_TRECHO SELECIONADO_
-.-.-
ConJur — E uma outra proposta é o projeto de Lei 3.038/21, que propõe a criação de um conselho gestor para gerir a utilização dos honorários advocatícios decorrentes da atuação dos defensores. Qual é o objetivo dessa proposta?
Macedo — O que acontece é que, com a emenda do teto, o Ministério da Economia entende que o valor que ingressa de honorários na Defensoria Pública da União sensibiliza o teto. Ou seja, por essa razão eles entendem que esse valor tem de ficar em uma conta específica do Ministério da Economia e a Defensoria não pode utilizar esse valor. Disso a gente discorda e, por essa razão, esses valores de honorários estão com previsão na lei complementar (LC 80/94) com finalidade de instrumentalizar a Defensoria Pública da União. Esse valor não é para pagar subsídio, não é nenhuma pauta corporativa. Na AGU (Advocacia Geral da União), os honorários de alguma forma vão para o bolso do advogado da União. Mas, na Defensoria, não. Esse valor tem uma destinação específica, que é o aparelhamento da Defensoria Pública. Então esse projeto veio primeiro como a necessidade de sinalizar para o Congresso Nacional que precisamos aprovar um comitê gestor desse fundo de aparelhamento da Defensoria. O defensor público-geral tem iniciativa de lei e está fazendo uso disso como interlocução com o Congresso Nacional e com o Poder Executivo.

ConJur — Há conversas hoje com o Parlamento brasileiro para seguir a tramitação do projeto? Como está essa interlocução?
Macedo — Sabemos que estamos em um momento eleitoral. Sabemos que os deputados retornam para as suas bases para participar de campanhas eleitorais, mas mantemos diálogos constantes com o líder do governo, na Câmara e no Senado, com os líderes de partidos, para demonstrar a importância desse projeto.

ConJur — Como está o processo de virtualização da Defensoria e qual a importância de tornar o órgão cada vez mais tecnológico?
Macedo — Entendemos que a pandemia acabou redesenhando a configuração de trabalho das instituições que formam o sistema de justiça. O teletrabalho passou a ser uma realidade e entendemos que, ao abrir esses canais tecnológicos para a sociedade, o trabalho também aumentou para a gente. Nós trabalhamos muito mais na pandemia do que antes da pandemia. Isso é um fato. Então a nossa ideia é criar ofícios de apoio remoto. Quase todo brasileiro tem acesso a um smartphone e ao WhatsApp. Então, se você integra com inteligência artificial, conseguimos permitir o acesso à Justiça via WhatsApp ou via um balão virtual no site da DPU. Ao concentrar esses ofícios em Brasília, por exemplo, eu vou dar uma uniformidade, vou definir fluxos de trabalho e vamos produzir muito mais com menos esforço. Então essa é a ideia: ampliar o acesso à Justiça, utilizar as ferramentas tecnológicas disponíveis para ter um atendimento mais efetivo.

ConJur — Com a melhora da pandemia, muda algo em relação a esse processo de virtualização?
Macedo — A pandemia acabou antecipando um processo que já estava iniciado na Defensoria Pública da União e o fato de a pandemia ter acabado ou estar na iminência de acabar faz com que tenhamos experimentado os benefícios da virtualização do mundo tecnológico. Acho que esse é um bom momento, que não há mais retrocesso nessa área e a Defensoria vai continuar no mesmo ritmo de virtualização, de utilização de ferramentas tecnológicas. Nós queremos muito menos prédios e mais tecnologia. Queremos menos estrutura e mais valorização do defensor.
-.-.-
_TAREFA PROPOSTA A_
Transcreva, por favor, o trecho da entrevista entre "Macedo — A pandemia" e "valorização do defensor.", incluindo ambos.
_TAREFA PROPOSTA B_
De acordo com a entrevista, a que se destinam os valores de honorários que ingressam na Defensoria?
As linhas a seguir não têm relação com a entrevista.

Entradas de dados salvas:
-.-.-
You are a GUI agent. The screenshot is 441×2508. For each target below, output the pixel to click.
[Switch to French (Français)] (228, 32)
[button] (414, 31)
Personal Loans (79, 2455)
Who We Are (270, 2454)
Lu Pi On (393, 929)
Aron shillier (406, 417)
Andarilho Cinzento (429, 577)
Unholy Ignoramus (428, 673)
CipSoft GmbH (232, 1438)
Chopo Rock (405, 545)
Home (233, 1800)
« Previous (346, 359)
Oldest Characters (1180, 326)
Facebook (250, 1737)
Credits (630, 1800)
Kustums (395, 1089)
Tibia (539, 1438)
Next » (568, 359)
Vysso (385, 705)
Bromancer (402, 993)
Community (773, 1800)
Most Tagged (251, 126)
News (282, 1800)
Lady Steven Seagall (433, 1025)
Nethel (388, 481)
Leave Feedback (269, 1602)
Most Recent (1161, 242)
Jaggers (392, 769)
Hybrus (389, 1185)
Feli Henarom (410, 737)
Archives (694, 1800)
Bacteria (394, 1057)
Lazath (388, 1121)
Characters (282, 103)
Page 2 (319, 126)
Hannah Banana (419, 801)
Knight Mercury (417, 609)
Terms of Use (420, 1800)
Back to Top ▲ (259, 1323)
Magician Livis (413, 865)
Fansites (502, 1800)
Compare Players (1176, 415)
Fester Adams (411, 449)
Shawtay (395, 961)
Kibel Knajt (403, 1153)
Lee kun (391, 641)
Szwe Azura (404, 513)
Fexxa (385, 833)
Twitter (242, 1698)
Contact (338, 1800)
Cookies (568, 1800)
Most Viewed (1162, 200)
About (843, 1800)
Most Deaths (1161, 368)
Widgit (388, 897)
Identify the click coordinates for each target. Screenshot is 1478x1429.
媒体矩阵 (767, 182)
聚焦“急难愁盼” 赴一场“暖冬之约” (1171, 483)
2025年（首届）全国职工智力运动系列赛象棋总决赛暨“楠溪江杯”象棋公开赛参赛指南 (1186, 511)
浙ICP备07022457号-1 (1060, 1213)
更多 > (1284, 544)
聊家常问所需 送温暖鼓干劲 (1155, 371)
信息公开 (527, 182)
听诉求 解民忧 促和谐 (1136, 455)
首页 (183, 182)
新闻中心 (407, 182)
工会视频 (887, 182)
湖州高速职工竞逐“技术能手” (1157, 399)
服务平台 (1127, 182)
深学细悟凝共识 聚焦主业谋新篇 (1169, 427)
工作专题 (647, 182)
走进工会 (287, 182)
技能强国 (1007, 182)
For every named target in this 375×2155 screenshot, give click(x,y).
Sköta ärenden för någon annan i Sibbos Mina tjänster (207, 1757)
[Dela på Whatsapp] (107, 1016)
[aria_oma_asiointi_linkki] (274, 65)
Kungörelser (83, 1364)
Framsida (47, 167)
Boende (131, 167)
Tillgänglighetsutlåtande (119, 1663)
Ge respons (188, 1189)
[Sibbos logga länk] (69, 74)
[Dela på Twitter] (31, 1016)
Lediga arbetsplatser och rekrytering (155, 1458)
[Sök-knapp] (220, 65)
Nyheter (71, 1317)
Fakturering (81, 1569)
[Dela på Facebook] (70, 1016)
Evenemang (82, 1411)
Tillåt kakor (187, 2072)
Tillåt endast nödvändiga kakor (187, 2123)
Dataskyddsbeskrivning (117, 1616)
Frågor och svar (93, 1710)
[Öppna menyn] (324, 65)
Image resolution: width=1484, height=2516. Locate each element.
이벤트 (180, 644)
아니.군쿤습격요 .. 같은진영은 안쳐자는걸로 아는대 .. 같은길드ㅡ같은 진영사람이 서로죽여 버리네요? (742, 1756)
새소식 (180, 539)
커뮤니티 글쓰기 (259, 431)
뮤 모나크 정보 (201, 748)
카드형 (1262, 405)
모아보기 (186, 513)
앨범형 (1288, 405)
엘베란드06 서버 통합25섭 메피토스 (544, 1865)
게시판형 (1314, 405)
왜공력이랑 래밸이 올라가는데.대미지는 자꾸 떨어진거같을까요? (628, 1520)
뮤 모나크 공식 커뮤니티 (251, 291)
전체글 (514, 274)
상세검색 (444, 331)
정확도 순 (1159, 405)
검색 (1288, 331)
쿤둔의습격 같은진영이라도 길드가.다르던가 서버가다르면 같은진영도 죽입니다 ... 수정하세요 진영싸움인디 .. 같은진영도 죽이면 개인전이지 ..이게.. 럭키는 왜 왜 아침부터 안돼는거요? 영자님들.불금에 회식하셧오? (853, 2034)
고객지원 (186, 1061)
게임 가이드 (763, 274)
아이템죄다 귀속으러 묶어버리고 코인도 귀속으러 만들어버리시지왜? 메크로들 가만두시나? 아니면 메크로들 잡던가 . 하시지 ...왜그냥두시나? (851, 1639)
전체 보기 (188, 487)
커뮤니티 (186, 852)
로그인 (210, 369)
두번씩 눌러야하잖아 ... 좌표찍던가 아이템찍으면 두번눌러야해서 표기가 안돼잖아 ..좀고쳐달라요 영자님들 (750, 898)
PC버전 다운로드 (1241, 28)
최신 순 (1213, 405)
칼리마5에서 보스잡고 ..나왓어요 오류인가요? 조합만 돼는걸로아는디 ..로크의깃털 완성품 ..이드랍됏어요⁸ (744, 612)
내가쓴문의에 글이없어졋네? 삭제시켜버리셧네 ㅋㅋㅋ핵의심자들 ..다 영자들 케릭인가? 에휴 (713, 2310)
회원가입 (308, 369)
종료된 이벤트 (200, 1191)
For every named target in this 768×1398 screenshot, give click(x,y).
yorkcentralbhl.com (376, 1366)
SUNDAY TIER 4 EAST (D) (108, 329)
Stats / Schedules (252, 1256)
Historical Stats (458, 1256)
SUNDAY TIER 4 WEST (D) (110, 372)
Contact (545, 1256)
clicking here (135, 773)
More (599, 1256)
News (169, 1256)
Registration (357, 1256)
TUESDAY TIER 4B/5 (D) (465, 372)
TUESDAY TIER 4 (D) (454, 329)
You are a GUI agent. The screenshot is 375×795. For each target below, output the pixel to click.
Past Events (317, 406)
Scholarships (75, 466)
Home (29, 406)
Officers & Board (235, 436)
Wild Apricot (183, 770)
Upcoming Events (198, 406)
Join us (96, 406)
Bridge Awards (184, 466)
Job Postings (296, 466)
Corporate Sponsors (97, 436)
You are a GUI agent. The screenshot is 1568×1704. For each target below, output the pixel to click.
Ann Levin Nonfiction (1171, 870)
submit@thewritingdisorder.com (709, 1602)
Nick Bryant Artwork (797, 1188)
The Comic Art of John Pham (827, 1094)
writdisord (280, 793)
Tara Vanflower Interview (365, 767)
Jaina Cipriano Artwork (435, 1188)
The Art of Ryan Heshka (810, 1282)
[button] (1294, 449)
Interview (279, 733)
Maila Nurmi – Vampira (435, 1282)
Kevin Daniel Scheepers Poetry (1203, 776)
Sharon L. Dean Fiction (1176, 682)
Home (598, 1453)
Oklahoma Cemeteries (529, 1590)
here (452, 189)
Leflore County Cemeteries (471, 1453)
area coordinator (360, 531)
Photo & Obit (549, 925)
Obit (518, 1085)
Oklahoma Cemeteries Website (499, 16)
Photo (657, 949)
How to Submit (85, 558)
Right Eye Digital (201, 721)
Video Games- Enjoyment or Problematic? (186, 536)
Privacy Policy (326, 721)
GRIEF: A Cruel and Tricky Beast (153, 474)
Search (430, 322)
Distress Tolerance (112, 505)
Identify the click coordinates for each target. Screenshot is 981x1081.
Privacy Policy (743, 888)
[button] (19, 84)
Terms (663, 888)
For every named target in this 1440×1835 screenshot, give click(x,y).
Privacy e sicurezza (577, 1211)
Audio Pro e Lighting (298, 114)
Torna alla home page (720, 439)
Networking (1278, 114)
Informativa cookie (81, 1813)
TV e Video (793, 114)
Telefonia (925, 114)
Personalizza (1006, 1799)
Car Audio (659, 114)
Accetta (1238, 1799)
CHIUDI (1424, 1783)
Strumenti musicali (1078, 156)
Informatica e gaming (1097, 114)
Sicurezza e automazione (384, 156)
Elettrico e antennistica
-.-.-
_SOLUÇÃO A_
Macedo — A pandemia acabou antecipando um processo que já estava iniciado na Defensoria Pública da União e o fato de a pandemia ter acabado ou estar na iminência de acabar faz com que tenhamos experimentado os benefícios da virtualização do mundo tecnológico. Acho que esse é um bom momento, que não há mais retrocesso nessa área e a Defensoria vai continuar no mesmo ritmo de virtualização, de utilização de ferramentas tecnológicas. Nós queremos muito menos prédios e mais tecnologia. Queremos menos estrutura e mais valorização do defensor.

_SOLUÇÃO B_
Ao aparelhamento da Defensoria Pública.